-- Start Dataset content --
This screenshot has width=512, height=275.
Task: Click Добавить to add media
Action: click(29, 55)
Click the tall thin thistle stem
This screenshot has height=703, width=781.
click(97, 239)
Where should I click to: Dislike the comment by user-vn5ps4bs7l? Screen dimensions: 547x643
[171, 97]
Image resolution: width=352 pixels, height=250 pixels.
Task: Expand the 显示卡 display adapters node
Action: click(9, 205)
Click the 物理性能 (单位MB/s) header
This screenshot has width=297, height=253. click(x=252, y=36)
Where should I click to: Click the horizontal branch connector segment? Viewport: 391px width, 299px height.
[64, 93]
-- End Dataset content --
-- Start Dataset content --
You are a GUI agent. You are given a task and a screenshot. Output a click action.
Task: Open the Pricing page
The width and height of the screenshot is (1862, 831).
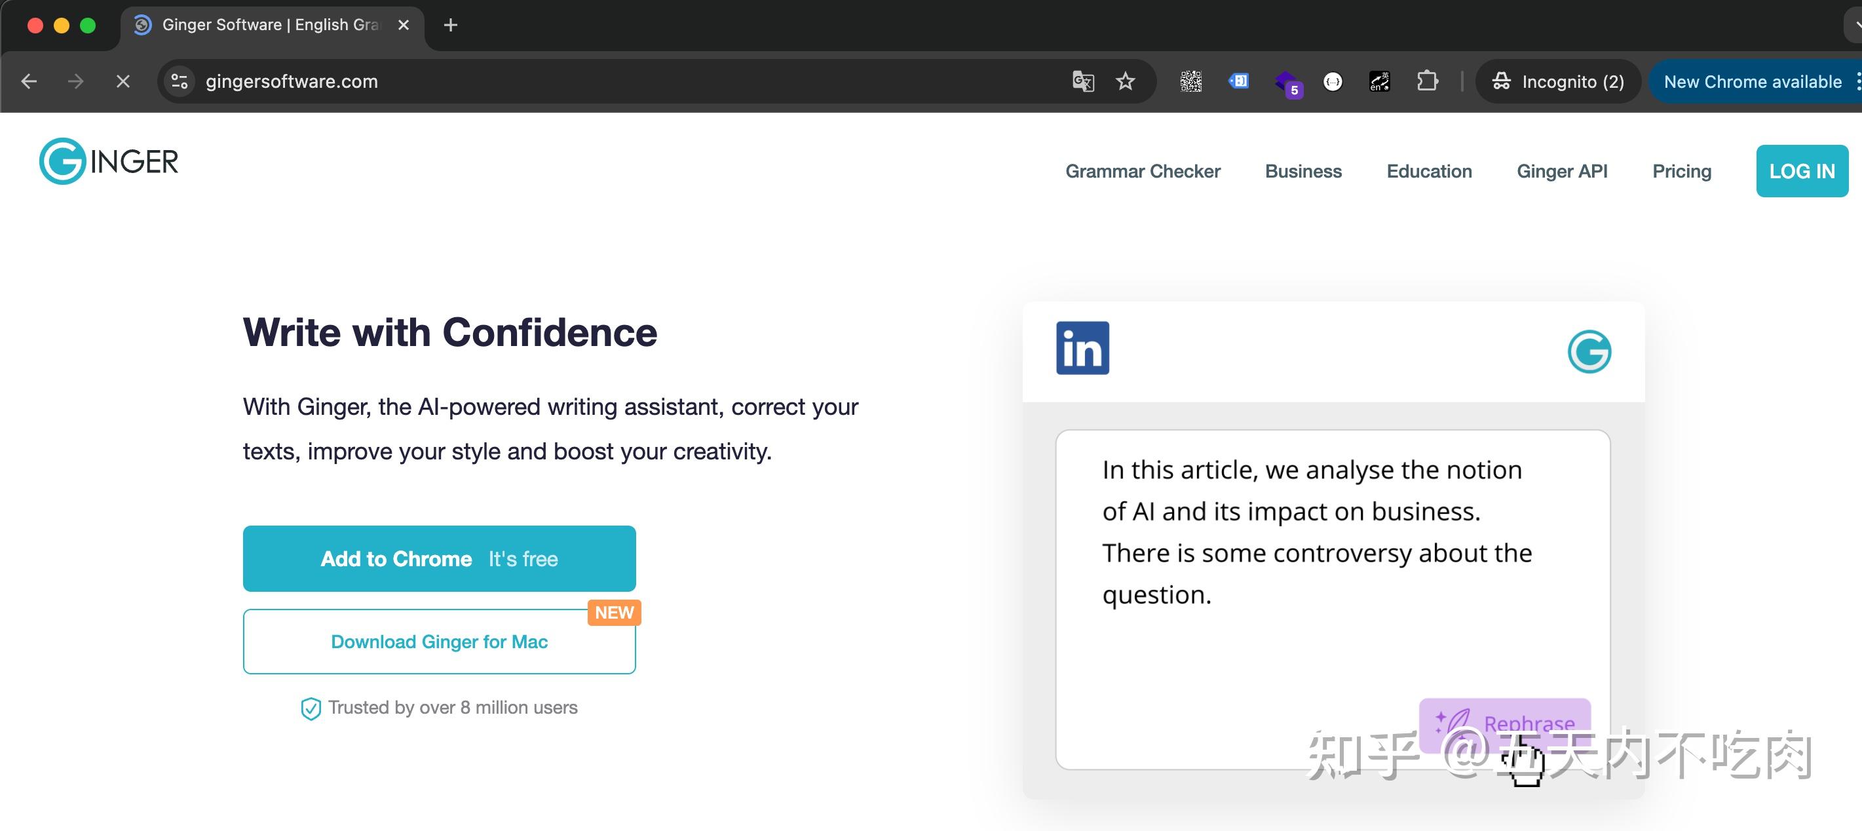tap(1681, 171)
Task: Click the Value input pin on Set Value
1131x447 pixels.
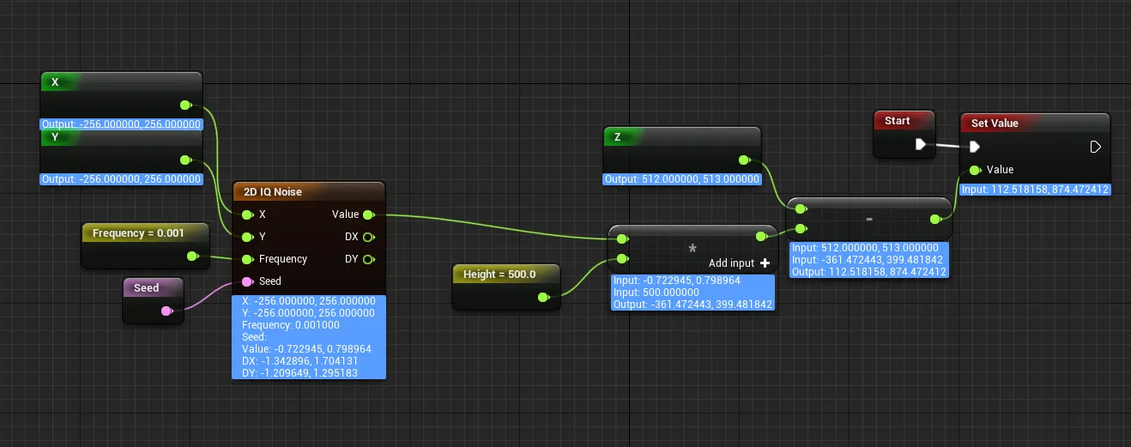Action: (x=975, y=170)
-- End Dataset content --
-- Start Dataset content --
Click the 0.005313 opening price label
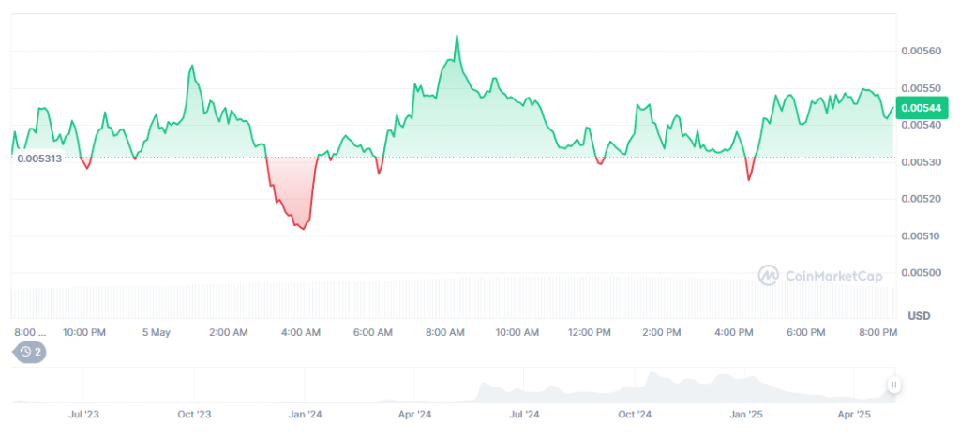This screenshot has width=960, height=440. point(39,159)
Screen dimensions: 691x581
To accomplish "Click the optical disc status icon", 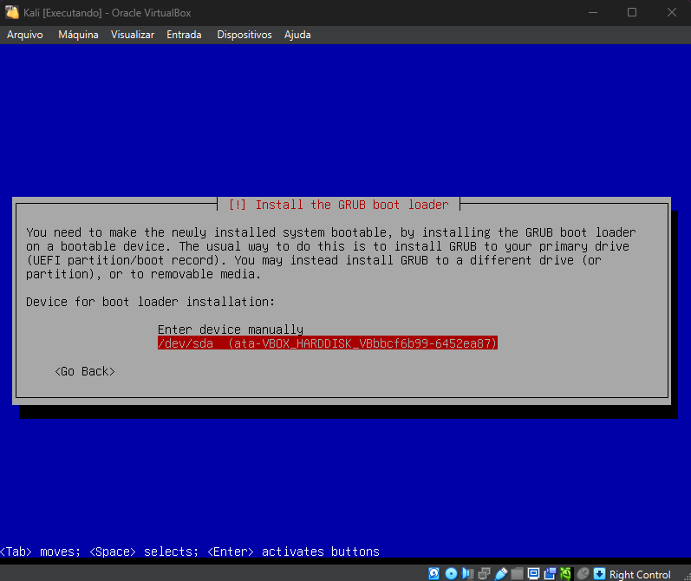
-- End Dataset content --
_The request:_ List the lines from the one holding "Task: Click the Value input pin on Set Value" through the one holding "Action: (x=975, y=170)", both included, as a JSON array of strings, one string per line, with blank lines dropped. Leave the pictures out of the answer.

_Written response:_
[
  "Task: Click the Value input pin on Set Value",
  "1131x447 pixels.",
  "Action: (x=975, y=170)"
]